Spectral properties of cyanobacterial soil crusts, implications for using remote sensing data in aeolian erosion models

Kevin White, Ian Davenport
The University of Reading, Reading, UK

Biological soil crusts are thought to have a significant effect in protecting surfaces from aeolian erosion. Several methods have been proposed to estimate the cover of biological soil crusts from remote sensing data, and these can be used in landscape-scale aeolian erosion models in a similar way to vegetation cover estimates.
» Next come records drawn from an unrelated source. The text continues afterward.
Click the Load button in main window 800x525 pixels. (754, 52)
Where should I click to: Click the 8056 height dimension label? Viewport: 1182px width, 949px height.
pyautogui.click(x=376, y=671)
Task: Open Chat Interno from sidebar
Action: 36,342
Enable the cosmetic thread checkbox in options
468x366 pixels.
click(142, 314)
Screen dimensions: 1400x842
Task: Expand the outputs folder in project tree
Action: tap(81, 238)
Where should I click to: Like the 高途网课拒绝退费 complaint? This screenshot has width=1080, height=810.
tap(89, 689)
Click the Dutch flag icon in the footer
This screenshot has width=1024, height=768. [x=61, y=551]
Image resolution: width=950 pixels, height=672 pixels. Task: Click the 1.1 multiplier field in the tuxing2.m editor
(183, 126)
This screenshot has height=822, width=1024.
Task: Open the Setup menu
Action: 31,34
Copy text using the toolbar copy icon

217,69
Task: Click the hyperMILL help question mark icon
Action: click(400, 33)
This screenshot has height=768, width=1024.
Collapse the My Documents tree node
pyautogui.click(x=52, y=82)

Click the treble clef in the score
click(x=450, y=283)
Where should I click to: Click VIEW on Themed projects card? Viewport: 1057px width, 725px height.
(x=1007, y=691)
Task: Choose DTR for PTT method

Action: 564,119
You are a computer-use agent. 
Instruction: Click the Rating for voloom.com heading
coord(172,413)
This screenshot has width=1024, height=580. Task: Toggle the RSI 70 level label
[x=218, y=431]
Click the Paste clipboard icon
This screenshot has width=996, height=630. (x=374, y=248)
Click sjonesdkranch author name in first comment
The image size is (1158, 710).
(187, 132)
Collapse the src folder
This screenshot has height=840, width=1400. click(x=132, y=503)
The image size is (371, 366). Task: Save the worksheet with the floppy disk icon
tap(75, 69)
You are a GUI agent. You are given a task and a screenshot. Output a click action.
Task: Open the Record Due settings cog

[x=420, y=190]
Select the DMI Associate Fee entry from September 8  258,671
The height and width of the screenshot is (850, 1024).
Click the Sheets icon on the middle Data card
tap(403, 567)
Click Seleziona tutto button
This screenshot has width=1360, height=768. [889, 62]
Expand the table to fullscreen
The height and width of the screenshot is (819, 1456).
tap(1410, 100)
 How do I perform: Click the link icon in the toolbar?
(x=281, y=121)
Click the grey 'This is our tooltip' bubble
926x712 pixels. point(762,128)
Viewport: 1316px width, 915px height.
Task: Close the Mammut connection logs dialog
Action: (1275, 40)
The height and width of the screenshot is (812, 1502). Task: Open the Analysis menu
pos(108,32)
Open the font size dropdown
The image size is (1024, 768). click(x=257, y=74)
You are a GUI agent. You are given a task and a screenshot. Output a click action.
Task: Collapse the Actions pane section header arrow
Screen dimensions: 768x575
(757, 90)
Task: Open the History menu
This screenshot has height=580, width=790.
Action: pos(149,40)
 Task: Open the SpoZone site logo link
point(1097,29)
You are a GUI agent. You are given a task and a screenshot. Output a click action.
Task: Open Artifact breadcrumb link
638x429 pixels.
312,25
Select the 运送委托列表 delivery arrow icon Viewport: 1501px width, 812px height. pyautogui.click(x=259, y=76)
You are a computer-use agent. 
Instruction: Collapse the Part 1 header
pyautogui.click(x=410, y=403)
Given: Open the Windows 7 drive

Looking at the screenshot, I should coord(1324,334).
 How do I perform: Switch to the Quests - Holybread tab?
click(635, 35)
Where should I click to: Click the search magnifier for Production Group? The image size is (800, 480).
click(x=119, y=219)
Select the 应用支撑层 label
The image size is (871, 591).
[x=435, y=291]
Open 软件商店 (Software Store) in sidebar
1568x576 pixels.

Analysis of spectral reflectance data of cyanobacterial soil crusts made in southwest Queensland demonstrate that our ability to detect their presence, and estimate their cover, is dependent on whether photosynthesis is taking place at the soil surface, and this is strongly limited by insolation. High levels of solar radiation typical of clear sky conditions cause the surface photosynthesis to decrease rapidly. These results suggest that successful remotely-sensed estimation of cyanobacterial soil crust cover is only possible under a limited set of environmental conditions; surface photosynthesis is only detectable under low solar irradiance (i.e. under thick cloud cover), when orbital remote sensing data of the surface cannot be acquired. These data have implications for use of remote sensing products for monitoring cyanobacterial soil crusts at landscape scale for modelling and monitoring purposes; current methods are likely to significantly underestimate actual cyanobacterial crust cover in southwest Queensland.